◆ GIVEN TASK
Rewrite the text excerpt from "Whatever the answer, the" up to and including "to snub out.", changing "key principle" to "central principle".

◆ TEXT EXCERPT
····················
The England and Wales Court of Protection’s (CoP’s) decision in Re LMS attracted its fair share of controversy. 1 It concerned an application to vary a will under the Mental Capacity Act 2005. The will made an absolute gift to LMS, 2 who lacked mental capacity. The effect of receipt would have been to disqualify LMS from a number of means-tested benefits. LMS’s mother applied to vary the gift so it took effect not absolutely, but through a Disabled Person’s Trust. The effect of this would have been to preserve LMS’s entitlement to the means-tested benefits.

The central issue was whether this amounted to a deliberate deprivation of LMS’s capital under the relevant welfare legislation. District Judge Beckley reasoned that the significant operative purpose of the variation would be to ‘better effect’ the intentions of the testator. In other words, it was not a deliberate deprivation of LMS’s capital intended to preserve means-tested benefits.

The trust was otherwise disadvantageous to LMS, relative to deputyship. However, because of its likely effect on LMS’s benefits, it was found to be in LMS’s best interests overall and the application succeeded.

The distinction between ‘better effecting a testator’s intentions’ and ‘preserving benefits’ may seem tenuous, but was not without authority per a decision of the High Court of Northern Ireland in Re The Will Trusts of Sarah McCullagh. 3

F v R

The CoP has now had a chance to consider the issue once again in F v R, 4 per a decision of Judge Hilder. The facts of the case are materially identical to LMS, save perhaps in one respect, discussed below. Once again, a will made an absolute gift to a party without mental capacity; in this case, a gift made to R of GBP400,000–600,000. R’s parents soughtto settle that sum into a Disabled Person’s Trust with the consequence of preserving R’s eligibility for means-tested benefits.

A diametrically opposite conclusion was reached to those in LMS and McCullagh, however. The judge found that a significant operative purpose of the variation was likely to be to deprive R of capital to preserve eligibility for benefits. A distinction between preserving benefits and furthering the testator’s intention was found to be ‘specious’ and amounting to ‘verbal gymnastics’; R could only benefit from the inheritance as intended by the testator if R could secure his continuing eligibility to means-tested benefits.

As the trust was otherwise less advantageous than deputyship, the application was dismissed.

Practitioners may regret that the CoP did not distinguish between, or even comment on the substance of, LMS and McCullagh. The CoP held only that it was not bound by those decisions and, in any event, that the best interests of any protected party are fact-sensitive and not to be determined by previous case law.

WHERE DOES THE LAW STAND?

The temptation may be to write off LMS as a rogue decision. The problem is that LMS was not exogenous: it followed McCullagh, itself citing earlier authority.

A higher court may give a definitive pronouncement on this case law in the future. On the one hand, the distinction between effecting a testator’s intention and preserving eligibility for benefits is at least technical and, at most, entirely hollow. On the other, there may be a distinction between intention and consequence. Where a will is rectified in the England and Wales Chancery Division of the High Court (the High Court) under s.20 of the Administration of Justice Act 1982, the High Court’s statutory purpose is to give effect to a testator’s intentions, even if the consequence (and the ‘real’ purpose of the claim) is to confer, for example, an inheritance tax (IHT) benefit. 5

Whatever the answer, the key principle remains that the best interests of a protected party are rooted in the facts of any particular case. Although that means that LMS will not bind, it also makes LMS difficult to snub out.
····················
◆ DATA EXCERPT

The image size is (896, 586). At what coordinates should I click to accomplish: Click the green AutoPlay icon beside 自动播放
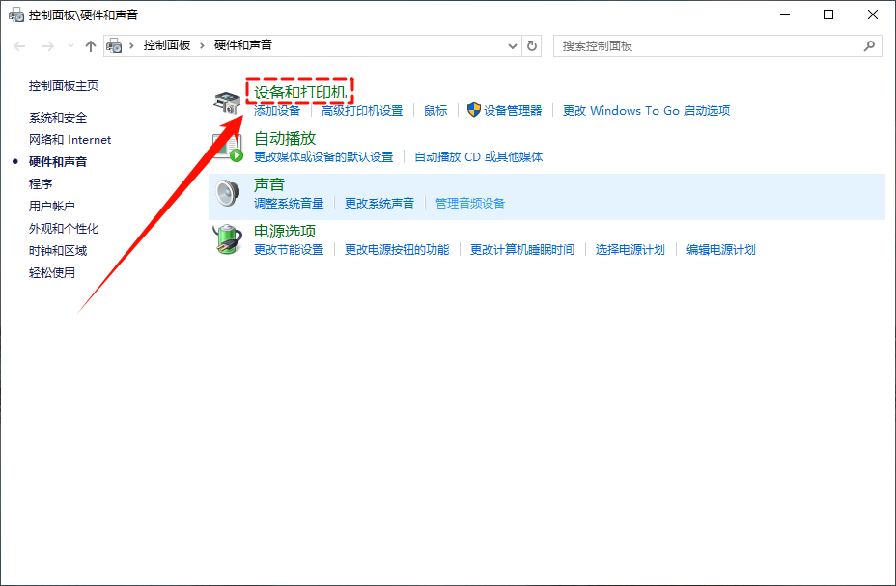(x=227, y=145)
····················
◆ TASK RESPONSE
Whatever the answer, the central principle remains that the best interests of a protected party are rooted in the facts of any particular case. Although that means that LMS will not bind, it also makes LMS difficult to snub out.